*What is needed*.
Copy out the rows below, replacing "rightmost" with "leftmost" and keeping everything else as it is.

*Raw records*.

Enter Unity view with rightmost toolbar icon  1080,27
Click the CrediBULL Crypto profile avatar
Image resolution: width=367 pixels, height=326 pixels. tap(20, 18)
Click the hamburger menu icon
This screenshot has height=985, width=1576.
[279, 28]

*Written solution*.
Enter Unity view with leftmost toolbar icon  1080,27
Click the CrediBULL Crypto profile avatar
Image resolution: width=367 pixels, height=326 pixels. tap(20, 18)
Click the hamburger menu icon
This screenshot has height=985, width=1576.
[279, 28]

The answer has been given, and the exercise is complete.